======== Given records ========

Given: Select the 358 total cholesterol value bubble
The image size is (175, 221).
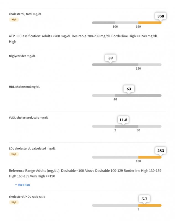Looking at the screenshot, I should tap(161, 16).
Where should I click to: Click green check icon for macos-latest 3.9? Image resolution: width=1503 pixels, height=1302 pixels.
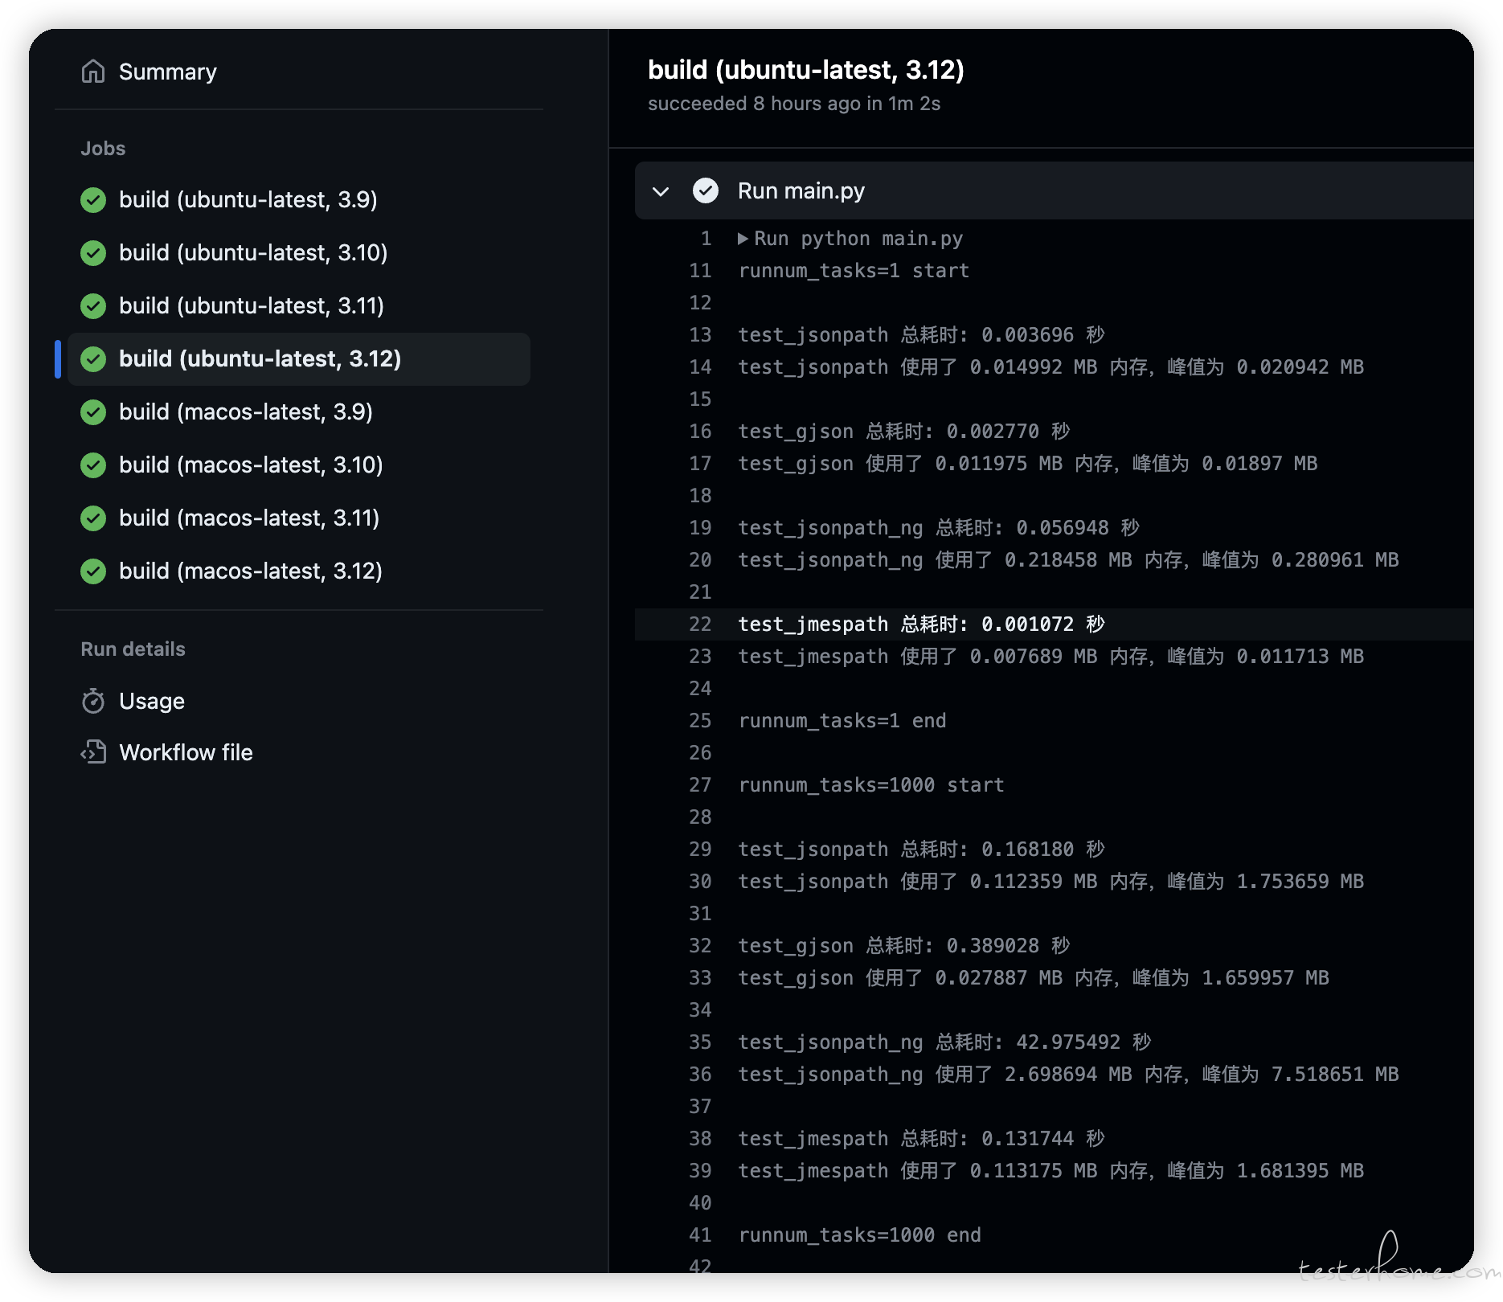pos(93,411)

========

> [Activity]: Quote each line of the listing exactly, but leave the pictures out.

> [Response area]:
Given: Select the 358 total cholesterol value bubble
The image size is (175, 221).
Looking at the screenshot, I should tap(161, 16).
Where should I click to: Click green check icon for macos-latest 3.9? Image resolution: width=1503 pixels, height=1302 pixels.
pos(93,411)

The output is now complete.